Aku seperti terjebak dan tersesat. Marvin, sahabatku dan kesayanganku menjadi hal menakutkan buatku. Aku pikir dia pasti masih membenciku. Paman Amar, paman Daren membenci ayah.

Wanita dalam danau itu juga baru aku ingat. Dia juga sempat menangis sebelum berubah mengerikan. Dia... Dia wanita yang dulu bersama paman Amar.

Sungguh aku tak mengerti. Ini semakin abstrak.

Satu tetes air mata di kertas coklat itu menandai akhir tulisannya. Gadis itu menutup buku bersampul kulit warna Maroonnya. Dia mendengar bunyi ketukan di jendelanya.

Naima mulai kembali was was. Suara ketukan itu tampak pelan di awal. Lalu menjadi semakin nyaring dan seperti saling berbondong untuk mengetuk.

Tok.. Tok.. Tok.. Tok... Tok tok tok...

Naima menjadi pias, gemetar, degup jantungnya bertalu cepat. Nafasnya menjadi tak beraturan. Dia ingin menghindar dan berlari. Bahkan puplen berbulu putih dalam tangannya masih terpegang erat.

Jendela itu masih tertutup gorden merah muda tebal. Naima harus berlari, itu kata hatinya. Namun, saat mulai mendengar suara erangan pelan selain ketukan yang semakin intens. Dia mengurungkan niatnya berlari. Rasa takutnya ternyata kalah dari penasaran yang lekat.
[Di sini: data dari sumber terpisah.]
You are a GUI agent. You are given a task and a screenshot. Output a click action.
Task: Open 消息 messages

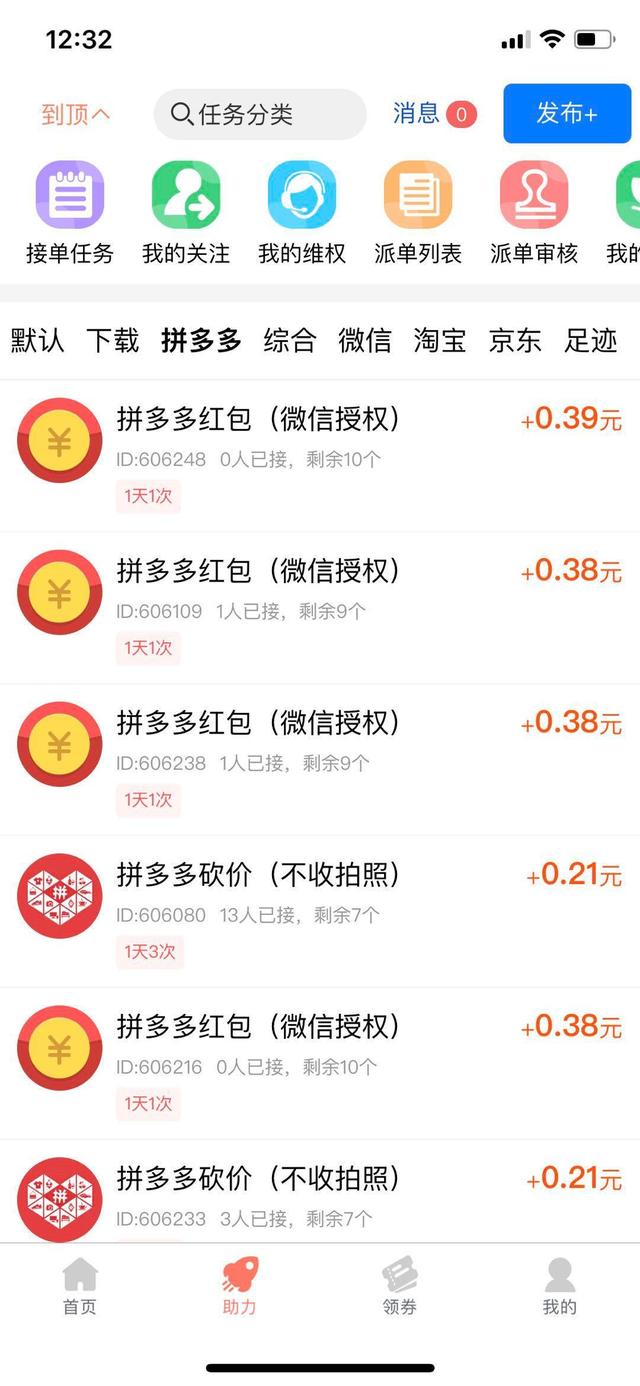tap(433, 114)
Perlahan dia memajukan tubuhnya dengan gemetar. Tangannya juga bergetar siap membuka jendela kamarnya. Saat jendela terbuka lebar.

Naima melotot dan membuka lebar mulutnya. Dia ingin berteriak tapi hanya air mata ketakutan yang ada. Tenggorokannya terasa tercekik.

Di jendelanya terlihat banyak orang baik pribumi dan asing memukul jendela kamarnya dengan raut menyeramkan, berdarah, pucat dan bola mata hitam. Mereka saling berbondong seolah ingin masuk ke kamar Naima. Dan erangan itu semakin terdengar jelas dari mereka. Tangis, teriakan dan amukan saling bersahutan.

Gadis itu menutup mulutnya dengan bahu terguncang. Dia ingin berteriak.

................................

Di ruang kerja Sakala terlihat Amar tersenyum sinis. "Selamat malam, kakak ipar."

Sakala menatap tajam pria itu dengan rahang mengeras. "Sudah puas mengangguku?!

Amar yang berdiri di depannya hanya tersenyum tipis. Pria berompi hitam itu melipat tangan di atas meja. Jari panjang dan keras itu mengetuk meja. "Terima kasih membuka cagar untukku."

Amar melirik jendela besar yang terbuka. Dalam cahaya redup bulan, terlihat banyak warga yang memukul dan bertumpuk. Mereka pucat, berdarah dan ada yang berwajah mengerikan dengan luka.

Sakala terlihar mengepalkan tangannya menatap tajam adik iparnya itu.